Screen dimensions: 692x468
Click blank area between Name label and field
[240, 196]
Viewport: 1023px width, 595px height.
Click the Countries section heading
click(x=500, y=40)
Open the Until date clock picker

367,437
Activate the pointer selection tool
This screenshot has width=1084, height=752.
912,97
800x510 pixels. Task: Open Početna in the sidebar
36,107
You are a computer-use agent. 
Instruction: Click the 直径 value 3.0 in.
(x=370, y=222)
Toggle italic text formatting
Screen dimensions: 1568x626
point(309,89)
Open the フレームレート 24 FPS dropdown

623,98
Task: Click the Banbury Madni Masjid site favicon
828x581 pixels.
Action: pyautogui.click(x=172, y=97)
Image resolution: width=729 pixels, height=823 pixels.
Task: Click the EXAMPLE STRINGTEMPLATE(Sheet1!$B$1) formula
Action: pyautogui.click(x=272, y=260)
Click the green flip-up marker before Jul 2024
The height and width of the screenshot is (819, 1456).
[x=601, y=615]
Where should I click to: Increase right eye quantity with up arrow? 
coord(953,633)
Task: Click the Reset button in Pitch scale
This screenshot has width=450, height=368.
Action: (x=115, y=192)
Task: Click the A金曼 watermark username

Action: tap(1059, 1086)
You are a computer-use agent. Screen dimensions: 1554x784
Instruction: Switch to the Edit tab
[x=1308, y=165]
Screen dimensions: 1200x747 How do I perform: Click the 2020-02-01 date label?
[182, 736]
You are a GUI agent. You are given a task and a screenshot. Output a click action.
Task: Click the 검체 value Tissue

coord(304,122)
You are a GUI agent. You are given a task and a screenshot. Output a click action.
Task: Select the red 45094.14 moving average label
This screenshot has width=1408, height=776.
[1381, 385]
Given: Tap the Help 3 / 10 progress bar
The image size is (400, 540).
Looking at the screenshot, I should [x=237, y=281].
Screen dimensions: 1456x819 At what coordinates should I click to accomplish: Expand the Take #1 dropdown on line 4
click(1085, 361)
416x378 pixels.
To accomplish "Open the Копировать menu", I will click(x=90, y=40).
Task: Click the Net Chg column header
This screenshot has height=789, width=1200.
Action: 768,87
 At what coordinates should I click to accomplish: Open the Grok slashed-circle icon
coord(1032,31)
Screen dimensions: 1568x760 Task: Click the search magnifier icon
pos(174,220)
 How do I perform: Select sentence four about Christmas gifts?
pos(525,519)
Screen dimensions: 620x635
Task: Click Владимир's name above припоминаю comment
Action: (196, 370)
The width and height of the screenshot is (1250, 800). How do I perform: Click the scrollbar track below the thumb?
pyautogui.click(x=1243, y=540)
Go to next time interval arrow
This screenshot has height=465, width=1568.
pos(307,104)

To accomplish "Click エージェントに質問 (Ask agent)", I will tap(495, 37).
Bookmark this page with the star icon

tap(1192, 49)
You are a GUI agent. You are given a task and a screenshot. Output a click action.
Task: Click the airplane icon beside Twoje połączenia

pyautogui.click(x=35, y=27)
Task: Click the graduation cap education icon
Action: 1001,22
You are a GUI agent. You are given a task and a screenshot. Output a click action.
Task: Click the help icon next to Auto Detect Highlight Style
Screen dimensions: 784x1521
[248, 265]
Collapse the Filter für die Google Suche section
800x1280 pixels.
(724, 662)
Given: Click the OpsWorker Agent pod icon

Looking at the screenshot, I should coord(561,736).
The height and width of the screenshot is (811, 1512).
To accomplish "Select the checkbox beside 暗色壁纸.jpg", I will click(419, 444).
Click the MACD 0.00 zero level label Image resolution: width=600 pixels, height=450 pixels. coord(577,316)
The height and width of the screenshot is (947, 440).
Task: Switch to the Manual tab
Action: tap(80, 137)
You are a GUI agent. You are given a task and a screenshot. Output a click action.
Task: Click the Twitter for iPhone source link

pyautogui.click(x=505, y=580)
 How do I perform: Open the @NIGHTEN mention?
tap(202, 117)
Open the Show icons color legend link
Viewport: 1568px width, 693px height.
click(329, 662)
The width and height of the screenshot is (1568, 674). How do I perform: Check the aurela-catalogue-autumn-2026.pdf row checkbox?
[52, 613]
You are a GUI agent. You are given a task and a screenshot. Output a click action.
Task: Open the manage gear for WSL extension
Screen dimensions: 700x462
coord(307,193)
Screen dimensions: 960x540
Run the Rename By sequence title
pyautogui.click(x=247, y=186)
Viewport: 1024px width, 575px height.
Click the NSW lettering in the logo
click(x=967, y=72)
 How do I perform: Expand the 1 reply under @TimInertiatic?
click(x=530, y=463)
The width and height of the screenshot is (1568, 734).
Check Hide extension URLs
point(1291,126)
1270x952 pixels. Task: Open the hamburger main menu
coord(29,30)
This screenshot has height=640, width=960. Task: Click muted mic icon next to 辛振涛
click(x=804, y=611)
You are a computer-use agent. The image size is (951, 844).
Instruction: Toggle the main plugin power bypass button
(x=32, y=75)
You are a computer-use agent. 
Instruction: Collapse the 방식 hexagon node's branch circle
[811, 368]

----------

Aim of the exercise:
Reproduce every line of the material above word for word, leaving nothing out and changing nothing.

The reply:
Screen dimensions: 692x468
Click blank area between Name label and field
[240, 196]
Viewport: 1023px width, 595px height.
Click the Countries section heading
click(x=500, y=40)
Open the Until date clock picker

367,437
Activate the pointer selection tool
This screenshot has width=1084, height=752.
912,97
800x510 pixels. Task: Open Početna in the sidebar
36,107
You are a computer-use agent. 
Instruction: Click the 直径 value 3.0 in.
(x=370, y=222)
Toggle italic text formatting
Screen dimensions: 1568x626
point(309,89)
Open the フレームレート 24 FPS dropdown

623,98
Task: Click the Banbury Madni Masjid site favicon
828x581 pixels.
Action: pyautogui.click(x=172, y=97)
Image resolution: width=729 pixels, height=823 pixels.
Task: Click the EXAMPLE STRINGTEMPLATE(Sheet1!$B$1) formula
Action: pyautogui.click(x=272, y=260)
Click the green flip-up marker before Jul 2024
The height and width of the screenshot is (819, 1456).
[x=601, y=615]
Where should I click to: Increase right eye quantity with up arrow? 
coord(953,633)
Task: Click the Reset button in Pitch scale
This screenshot has width=450, height=368.
Action: (x=115, y=192)
Task: Click the A金曼 watermark username

Action: tap(1059, 1086)
You are a computer-use agent. Screen dimensions: 1554x784
Instruction: Switch to the Edit tab
[x=1308, y=165]
Screen dimensions: 1200x747 How do I perform: Click the 2020-02-01 date label?
[182, 736]
You are a GUI agent. You are given a task and a screenshot. Output a click action.
Task: Click the 검체 value Tissue

coord(304,122)
You are a GUI agent. You are given a task and a screenshot. Output a click action.
Task: Select the red 45094.14 moving average label
This screenshot has width=1408, height=776.
[1381, 385]
Given: Tap the Help 3 / 10 progress bar
The image size is (400, 540).
Looking at the screenshot, I should [x=237, y=281].
Screen dimensions: 1456x819 At what coordinates should I click to accomplish: Expand the Take #1 dropdown on line 4
click(1085, 361)
416x378 pixels.
To accomplish "Open the Копировать menu", I will click(x=90, y=40).
Task: Click the Net Chg column header
This screenshot has height=789, width=1200.
Action: 768,87
 At what coordinates should I click to accomplish: Open the Grok slashed-circle icon
coord(1032,31)
Screen dimensions: 1568x760 Task: Click the search magnifier icon
pos(174,220)
 How do I perform: Select sentence four about Christmas gifts?
pos(525,519)
Screen dimensions: 620x635
Task: Click Владимир's name above припоминаю comment
Action: (196, 370)
The width and height of the screenshot is (1250, 800). How do I perform: Click the scrollbar track below the thumb?
pyautogui.click(x=1243, y=540)
Go to next time interval arrow
This screenshot has height=465, width=1568.
pos(307,104)

To accomplish "Click エージェントに質問 (Ask agent)", I will tap(495, 37).
Bookmark this page with the star icon

tap(1192, 49)
You are a GUI agent. You are given a task and a screenshot. Output a click action.
Task: Click the airplane icon beside Twoje połączenia

pyautogui.click(x=35, y=27)
Task: Click the graduation cap education icon
Action: 1001,22
You are a GUI agent. You are given a task and a screenshot. Output a click action.
Task: Click the help icon next to Auto Detect Highlight Style
Screen dimensions: 784x1521
[248, 265]
Collapse the Filter für die Google Suche section
800x1280 pixels.
(724, 662)
Given: Click the OpsWorker Agent pod icon

Looking at the screenshot, I should coord(561,736).
The height and width of the screenshot is (811, 1512).
To accomplish "Select the checkbox beside 暗色壁纸.jpg", I will click(419, 444).
Click the MACD 0.00 zero level label Image resolution: width=600 pixels, height=450 pixels. coord(577,316)
The height and width of the screenshot is (947, 440).
Task: Switch to the Manual tab
Action: tap(80, 137)
You are a GUI agent. You are given a task and a screenshot. Output a click action.
Task: Click the Twitter for iPhone source link

pyautogui.click(x=505, y=580)
 How do I perform: Open the @NIGHTEN mention?
tap(202, 117)
Open the Show icons color legend link
Viewport: 1568px width, 693px height.
click(329, 662)
The width and height of the screenshot is (1568, 674). How do I perform: Check the aurela-catalogue-autumn-2026.pdf row checkbox?
[52, 613]
You are a GUI agent. You are given a task and a screenshot. Output a click action.
Task: Open the manage gear for WSL extension
Screen dimensions: 700x462
coord(307,193)
Screen dimensions: 960x540
Run the Rename By sequence title
pyautogui.click(x=247, y=186)
Viewport: 1024px width, 575px height.
Click the NSW lettering in the logo
click(x=967, y=72)
 How do I perform: Expand the 1 reply under @TimInertiatic?
click(x=530, y=463)
The width and height of the screenshot is (1568, 734).
Check Hide extension URLs
point(1291,126)
1270x952 pixels. Task: Open the hamburger main menu
coord(29,30)
This screenshot has height=640, width=960. Task: Click muted mic icon next to 辛振涛
click(x=804, y=611)
You are a computer-use agent. The image size is (951, 844).
Instruction: Toggle the main plugin power bypass button
(x=32, y=75)
You are a computer-use agent. 
Instruction: Collapse the 방식 hexagon node's branch circle
[811, 368]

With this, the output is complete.